This plugin provides a node-executor and file-copier supporting ssh actions through a bastion host. Use this plugin if you must access remote servers via a jump host.
- Bastion SSH Key Storage Path: Identity to use for the bastion host connection.
- SSH Options: Extra options to pass to the ssh command invocation. You can overwrite this attribute at node level, using ssh-bastion-ssh-config (node-executor) and scp-bastion-ssh-config (file-copier).
- Bastion host: YOur jump server IP
- Bastion User: Username to login at bastion host
If the node is configured with the ssh-key-storage-path attribute, the ssh connection will use that to connect to the remote node.
- ssh-key-storage-path: Set to location in Rundeck Keystore
If the node is configured with the username attribute, the ssh connection will use that to connect to the remote node.
The plugin can be configured as a default node executor and file copier for a Project. Use the Simple Conguration tab to see the configuration properties. The page has a form with inputs to configure the connection to the bastion host.
You can also modify the project.properties or use the API/CLI to define the plugin configuration. The Plugin List page will describe the key names to set.
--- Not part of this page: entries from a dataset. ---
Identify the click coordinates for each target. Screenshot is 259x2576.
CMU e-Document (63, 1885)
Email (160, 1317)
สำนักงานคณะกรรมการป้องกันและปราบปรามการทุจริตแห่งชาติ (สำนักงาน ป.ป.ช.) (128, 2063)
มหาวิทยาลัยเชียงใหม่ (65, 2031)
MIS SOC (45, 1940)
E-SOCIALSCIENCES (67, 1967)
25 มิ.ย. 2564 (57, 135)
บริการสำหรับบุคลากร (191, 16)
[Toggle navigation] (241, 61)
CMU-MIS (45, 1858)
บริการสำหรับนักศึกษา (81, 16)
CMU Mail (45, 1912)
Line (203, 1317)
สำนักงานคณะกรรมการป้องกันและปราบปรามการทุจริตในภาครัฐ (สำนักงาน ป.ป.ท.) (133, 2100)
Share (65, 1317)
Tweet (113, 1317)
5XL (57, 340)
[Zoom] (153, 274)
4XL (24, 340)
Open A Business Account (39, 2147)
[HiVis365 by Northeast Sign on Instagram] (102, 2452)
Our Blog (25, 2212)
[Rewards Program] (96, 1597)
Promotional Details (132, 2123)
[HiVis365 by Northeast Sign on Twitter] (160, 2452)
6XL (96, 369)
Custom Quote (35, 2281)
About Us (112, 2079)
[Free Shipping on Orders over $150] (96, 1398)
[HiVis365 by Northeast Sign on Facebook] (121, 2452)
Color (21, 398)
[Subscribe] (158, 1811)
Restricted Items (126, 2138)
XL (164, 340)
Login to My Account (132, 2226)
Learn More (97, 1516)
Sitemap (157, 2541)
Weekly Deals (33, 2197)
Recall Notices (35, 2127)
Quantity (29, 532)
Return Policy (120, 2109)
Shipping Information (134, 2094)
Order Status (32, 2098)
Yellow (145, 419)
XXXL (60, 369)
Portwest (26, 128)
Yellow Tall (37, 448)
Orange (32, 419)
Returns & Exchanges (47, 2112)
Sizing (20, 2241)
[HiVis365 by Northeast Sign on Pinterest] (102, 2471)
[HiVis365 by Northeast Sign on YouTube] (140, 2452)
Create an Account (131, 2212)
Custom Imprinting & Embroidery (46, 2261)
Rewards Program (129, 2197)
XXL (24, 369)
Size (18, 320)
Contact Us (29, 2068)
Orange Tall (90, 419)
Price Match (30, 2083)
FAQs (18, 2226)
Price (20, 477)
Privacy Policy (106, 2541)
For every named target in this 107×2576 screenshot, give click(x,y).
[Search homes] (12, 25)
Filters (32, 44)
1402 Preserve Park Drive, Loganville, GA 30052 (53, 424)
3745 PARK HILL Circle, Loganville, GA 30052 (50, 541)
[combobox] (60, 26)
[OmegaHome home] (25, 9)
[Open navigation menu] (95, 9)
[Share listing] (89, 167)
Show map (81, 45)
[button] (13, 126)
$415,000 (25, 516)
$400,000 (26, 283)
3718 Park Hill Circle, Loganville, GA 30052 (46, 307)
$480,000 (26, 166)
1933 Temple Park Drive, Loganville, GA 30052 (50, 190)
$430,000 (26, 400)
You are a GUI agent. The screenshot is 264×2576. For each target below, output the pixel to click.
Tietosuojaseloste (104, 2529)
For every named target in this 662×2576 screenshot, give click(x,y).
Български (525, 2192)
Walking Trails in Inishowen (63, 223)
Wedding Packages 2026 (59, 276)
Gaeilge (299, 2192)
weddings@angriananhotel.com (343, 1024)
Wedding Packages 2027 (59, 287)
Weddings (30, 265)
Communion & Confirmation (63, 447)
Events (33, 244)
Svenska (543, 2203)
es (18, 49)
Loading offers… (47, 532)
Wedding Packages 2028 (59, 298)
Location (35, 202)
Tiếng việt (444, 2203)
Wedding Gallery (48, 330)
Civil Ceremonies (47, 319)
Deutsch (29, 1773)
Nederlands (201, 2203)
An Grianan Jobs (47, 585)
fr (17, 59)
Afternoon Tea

For those who prefer to use configurations at node resource level, its possible now to setup this plugin using node attributes.
To star the docker example:
- Run
./start-docker-example.sh - Got to
http://localhost:8080 - User/Password => admin/admin
The example has two networks:
- Network1: rundeck, bastion
- Network2: bastion, linux-1 (running on port 2223), linux-2 (running on default port)
The goal of this example is that Rundeck connects to the nodes linux-1 and linux-2 through the bastion container (Rundeck cannot see linux-X nodes). Notices the node attribute for "linux-1" node, we set the port connection on the "SSH Options" at the node level.